Da debolezza a dimostrazione di forza, coraggio, passione, umanità.
Chiunque non sia solamente calciofilo ha negli occhi l’immagine di Lebron James, star dei campioni NBA dei Cleveland Cavaliers che, dopo la sirena di gara-7 di finale contro i favoriti Golden State Warriors si è inginocchiato e ha posato la sua armatura da Iron Man da oltre 200 centimetri e 100 kg sul parquet, dove si è abbandonato ad un pianto liberatorio mai visto in precedenza. Lo ha fatto perché vincere non è mai un processo frutto del caso, ma sempre di abnegazione e sacrificio. Lebron James negli anni si è dovuto togliere di dosso l’etichetta di perdente, di chi per vincere si era dovuto “alleare” con altri campioni perché da solo non ci sarebbe riuscito. Dopo aver vinto a Miami, invece, il nativo di Akron è tornato a casa, nella sua Cleveland, ed ha finalmente vinto da protagonista assoluto, liberando tutta la sua stanchezza fisica ma soprattutto psicologica in quelle lacrime immortalate in tutto il mondo.
Mai come in quest’epoca “piangono solo i deboli” è un’immagine che riflette malamente la realtà delle cose: in questi Europei abbiamo visto piangere il nostro simbolo più grande, Gianluigi Buffon, che fiero di quanto fatto e dimostrato dalla Nazionale di Antonio Conte si è sfogato nell’immediato dopo-partita di Italia-Germania, dando un segnale di enorme umanità, caratteristica che quasi mai attribuiamo agli sportivi, dimenticandoci che spesso possiedono una personalità complessa almeno quanto la nostra.
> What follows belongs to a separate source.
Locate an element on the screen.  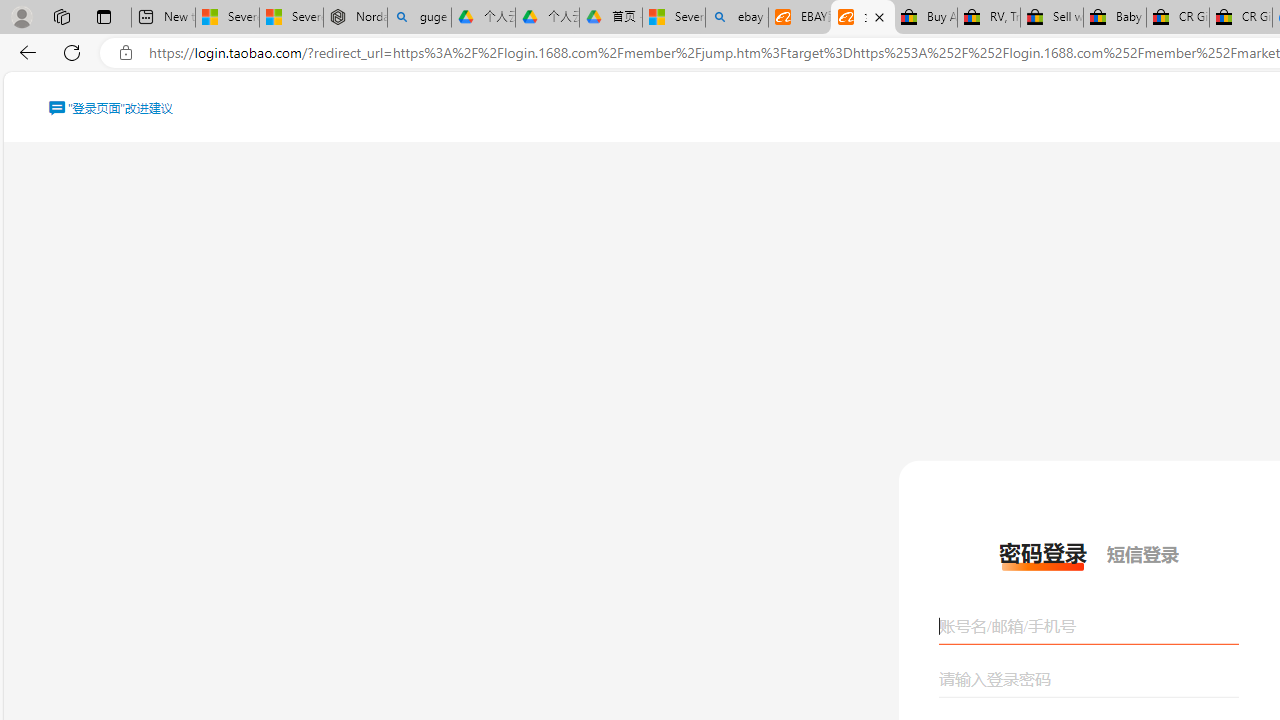
'Back' is located at coordinates (24, 51).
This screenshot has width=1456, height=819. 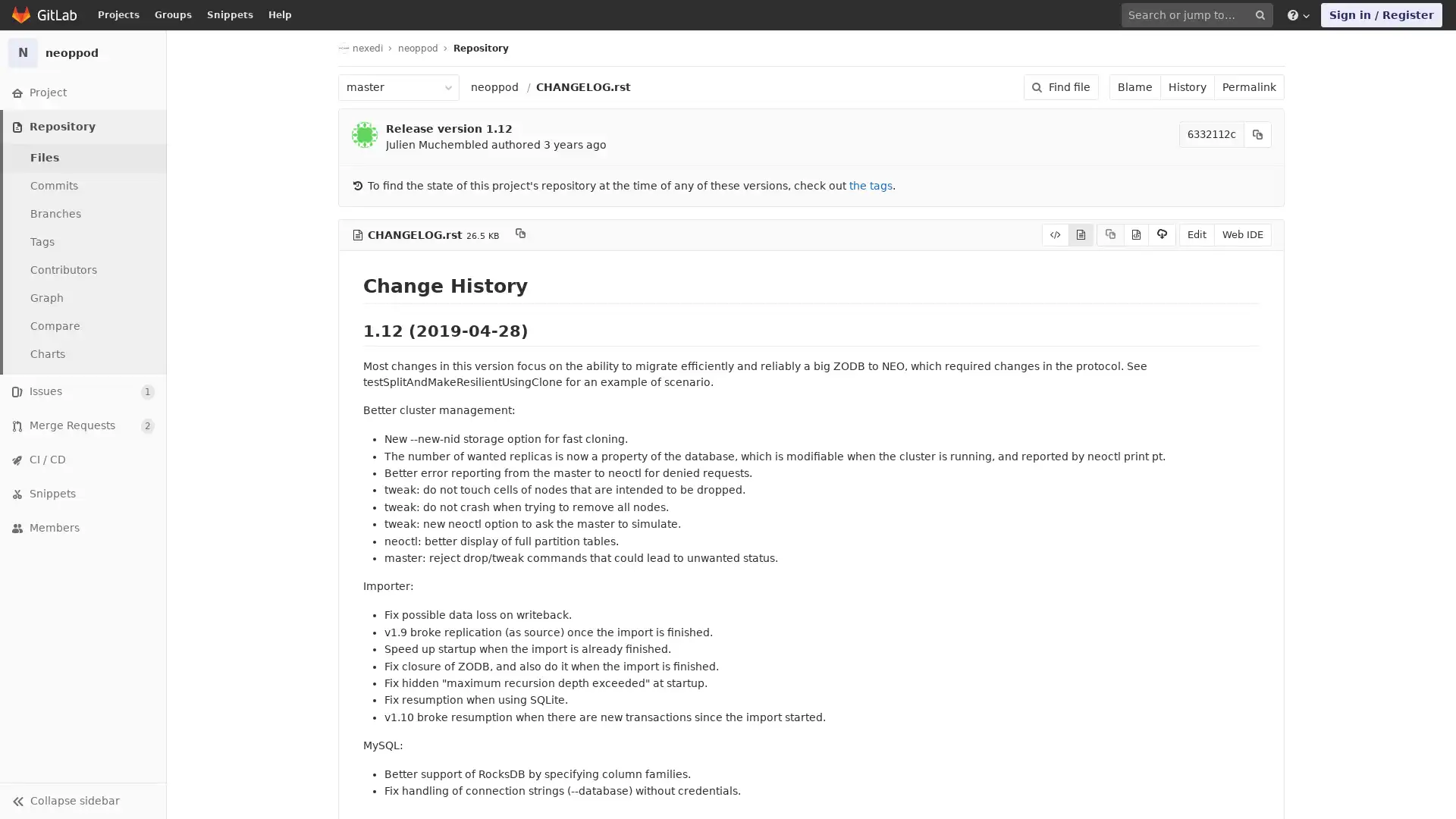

Ma la dimostrazione lampante di questa trasformazione dell’immagine dell’uomo che non piange mai è arrivata proprio nell’atto conclusivo in Francia: l’uomo bionico per eccellenza, Cristiano Ronaldo, dopo aver subito un colpo da Payet si accascia al suolo dolorante e, vedendo vicina la possibilità di lasciare il campo nella gara forse più importante della sua carriera, si lascia andare ad un pianto al quale neanche i compagni di squadra riescono a porre consolazione. Ma quelle stesse lacrime, di disperazione e frustrazione, si trasformano in lacrime di gioia a fine gara, quando il suo Portogallo si laurea per la prima volta campione d’Europa. Due pianti diametralmente opposti, lontani circa cento minuti l’uno dall’altro, ma che evidentemente tanto diversi non sono: piange Lebron James, piange Buffon, piange persino Cristiano Ronaldo.
Le lacrime sono ormai una dolce sinfonia da cui non bisogna più nascondersi.
Trattenere le proprie emozioni non è mai stato così sbagliato.